## SHORT PROBLEM
In the fishing forum post, what bait caught the son's 5-pound catfish?

## SELECTED PASSAGE
# Have Boat Will Fish...



## Thommes (Jun 6, 2005)

K been a while since I posted in this section. We boat a toon last spring and I've been posting a lot in another section dealing with Cj Brown Reservoir which is where we dock the boat. 

So now that we have a boat, we're trying to catch more fish.  I've done some reading and asking questions in the CJ Brown section and have gotten a few responses. 

Can anyone give me some sources for fishing from a boat in a lake for cats? We've been fishing all over CJ Brown and catching the tiny 1.5< channels, mostly on nightcrawlers. Also used shrimp and cut chad which have been frozen. The cut chad didn't do much at all. However, the shrimp did wonders for us this last weeked.... caught this 5lber on cooked shrimp. The son's largest so far. 

Really looking more for ideas on where to fish in a lake for the larger cats. There's not much structure in the lake, but people are working together to add more to the lake each year. Been trying all areas of the lake. This guy was caught in the shallow end around 7:30pm..

## INFORMATION SUPPLIED
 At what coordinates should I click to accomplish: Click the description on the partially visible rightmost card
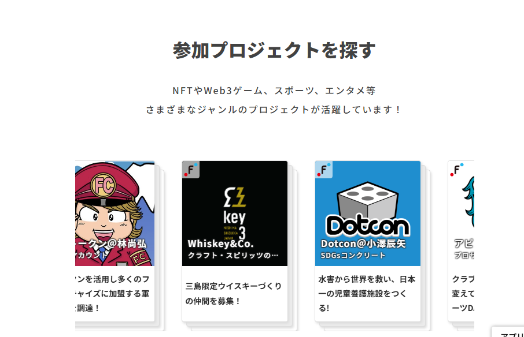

## RESULT
Cooked shrimp.